▸ WHAT YOU NEED TO DO: Convert the records into a JSON list of strings, one string per line, and leave out blank lines.

.....

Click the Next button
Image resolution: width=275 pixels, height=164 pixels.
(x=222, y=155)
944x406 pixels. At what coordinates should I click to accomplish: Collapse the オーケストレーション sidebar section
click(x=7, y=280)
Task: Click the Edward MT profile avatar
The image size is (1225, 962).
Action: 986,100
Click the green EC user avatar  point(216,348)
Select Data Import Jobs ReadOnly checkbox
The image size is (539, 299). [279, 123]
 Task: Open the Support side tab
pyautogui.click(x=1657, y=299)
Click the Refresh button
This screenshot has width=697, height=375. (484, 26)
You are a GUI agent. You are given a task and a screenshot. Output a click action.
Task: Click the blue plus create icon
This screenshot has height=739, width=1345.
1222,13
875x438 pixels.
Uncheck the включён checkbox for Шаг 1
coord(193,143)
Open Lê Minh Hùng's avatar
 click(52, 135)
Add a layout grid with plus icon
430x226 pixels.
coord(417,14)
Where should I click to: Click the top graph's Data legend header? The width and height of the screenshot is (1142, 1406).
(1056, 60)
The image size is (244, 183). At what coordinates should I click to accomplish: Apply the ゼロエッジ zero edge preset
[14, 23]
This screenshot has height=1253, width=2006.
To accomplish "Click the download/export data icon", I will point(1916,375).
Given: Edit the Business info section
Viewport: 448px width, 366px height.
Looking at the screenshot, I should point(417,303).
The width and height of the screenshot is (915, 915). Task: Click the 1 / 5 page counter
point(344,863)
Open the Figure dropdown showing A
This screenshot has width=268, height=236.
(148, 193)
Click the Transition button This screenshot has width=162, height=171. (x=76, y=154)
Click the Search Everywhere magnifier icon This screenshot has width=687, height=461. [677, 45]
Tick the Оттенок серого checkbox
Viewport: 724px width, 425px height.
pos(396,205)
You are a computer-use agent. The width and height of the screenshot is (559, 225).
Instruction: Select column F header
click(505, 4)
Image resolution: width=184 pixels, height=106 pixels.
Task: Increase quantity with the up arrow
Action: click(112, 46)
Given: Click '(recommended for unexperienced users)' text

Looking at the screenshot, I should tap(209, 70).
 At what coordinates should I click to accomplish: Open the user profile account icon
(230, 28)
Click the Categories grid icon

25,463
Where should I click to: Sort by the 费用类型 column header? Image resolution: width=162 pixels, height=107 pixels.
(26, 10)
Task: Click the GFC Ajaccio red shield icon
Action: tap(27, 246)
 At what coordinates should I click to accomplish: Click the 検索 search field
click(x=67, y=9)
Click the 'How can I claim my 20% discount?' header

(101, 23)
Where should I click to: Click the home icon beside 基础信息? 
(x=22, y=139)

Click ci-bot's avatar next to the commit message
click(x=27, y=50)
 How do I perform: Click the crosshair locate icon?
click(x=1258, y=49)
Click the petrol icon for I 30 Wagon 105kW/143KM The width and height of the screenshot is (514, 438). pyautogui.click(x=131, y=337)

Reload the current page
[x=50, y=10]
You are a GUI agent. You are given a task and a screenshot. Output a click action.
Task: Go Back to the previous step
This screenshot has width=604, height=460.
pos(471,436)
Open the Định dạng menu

.....

▸ COMPLETE OUTPUT:
[
  "Click the Next button",
  "Image resolution: width=275 pixels, height=164 pixels.",
  "(x=222, y=155)",
  "944x406 pixels. At what coordinates should I click to accomplish: Collapse the オーケストレーション sidebar section",
  "click(x=7, y=280)",
  "Task: Click the Edward MT profile avatar",
  "The image size is (1225, 962).",
  "Action: 986,100",
  "Click the green EC user avatar  point(216,348)",
  "Select Data Import Jobs ReadOnly checkbox",
  "The image size is (539, 299). [279, 123]",
  " Task: Open the Support side tab",
  "pyautogui.click(x=1657, y=299)",
  "Click the Refresh button",
  "This screenshot has width=697, height=375. (484, 26)",
  "You are a GUI agent. You are given a task and a screenshot. Output a click action.",
  "Task: Click the blue plus create icon",
  "This screenshot has height=739, width=1345.",
  "1222,13",
  "875x438 pixels.",
  "Uncheck the включён checkbox for Шаг 1",
  "coord(193,143)",
  "Open Lê Minh Hùng's avatar",
  " click(52, 135)",
  "Add a layout grid with plus icon",
  "430x226 pixels.",
  "coord(417,14)",
  "Where should I click to: Click the top graph's Data legend header? The width and height of the screenshot is (1142, 1406).",
  "(1056, 60)",
  "The image size is (244, 183). At what coordinates should I click to accomplish: Apply the ゼロエッジ zero edge preset",
  "[14, 23]",
  "This screenshot has height=1253, width=2006.",
  "To accomplish \"Click the download/export data icon\", I will point(1916,375).",
  "Given: Edit the Business info section",
  "Viewport: 448px width, 366px height.",
  "Looking at the screenshot, I should point(417,303).",
  "The width and height of the screenshot is (915, 915). Task: Click the 1 / 5 page counter",
  "point(344,863)",
  "Open the Figure dropdown showing A",
  "This screenshot has width=268, height=236.",
  "(148, 193)",
  "Click the Transition button This screenshot has width=162, height=171. (x=76, y=154)",
  "Click the Search Everywhere magnifier icon This screenshot has width=687, height=461. [677, 45]",
  "Tick the Оттенок серого checkbox",
  "Viewport: 724px width, 425px height.",
  "pos(396,205)",
  "You are a computer-use agent. The width and height of the screenshot is (559, 225).",
  "Instruction: Select column F header",
  "click(505, 4)",
  "Image resolution: width=184 pixels, height=106 pixels.",
  "Task: Increase quantity with the up arrow",
  "Action: click(112, 46)",
  "Given: Click '(recommended for unexperienced users)' text",
  "Looking at the screenshot, I should tap(209, 70).",
  " At what coordinates should I click to accomplish: Open the user profile account icon",
  "(230, 28)",
  "Click the Categories grid icon",
  "25,463",
  "Where should I click to: Sort by the 费用类型 column header? Image resolution: width=162 pixels, height=107 pixels.",
  "(26, 10)",
  "Task: Click the GFC Ajaccio red shield icon",
  "Action: tap(27, 246)",
  " At what coordinates should I click to accomplish: Click the 検索 search field",
  "click(x=67, y=9)",
  "Click the 'How can I claim my 20% discount?' header",
  "(101, 23)",
  "Where should I click to: Click the home icon beside 基础信息? ",
  "(x=22, y=139)",
  "Click ci-bot's avatar next to the commit message",
  "click(x=27, y=50)",
  " How do I perform: Click the crosshair locate icon?",
  "click(x=1258, y=49)",
  "Click the petrol icon for I 30 Wagon 105kW/143KM The width and height of the screenshot is (514, 438). pyautogui.click(x=131, y=337)",
  "Reload the current page",
  "[x=50, y=10]",
  "You are a GUI agent. You are given a task and a screenshot. Output a click action.",
  "Task: Go Back to the previous step",
  "This screenshot has width=604, height=460.",
  "pos(471,436)",
  "Open the Định dạng menu"
]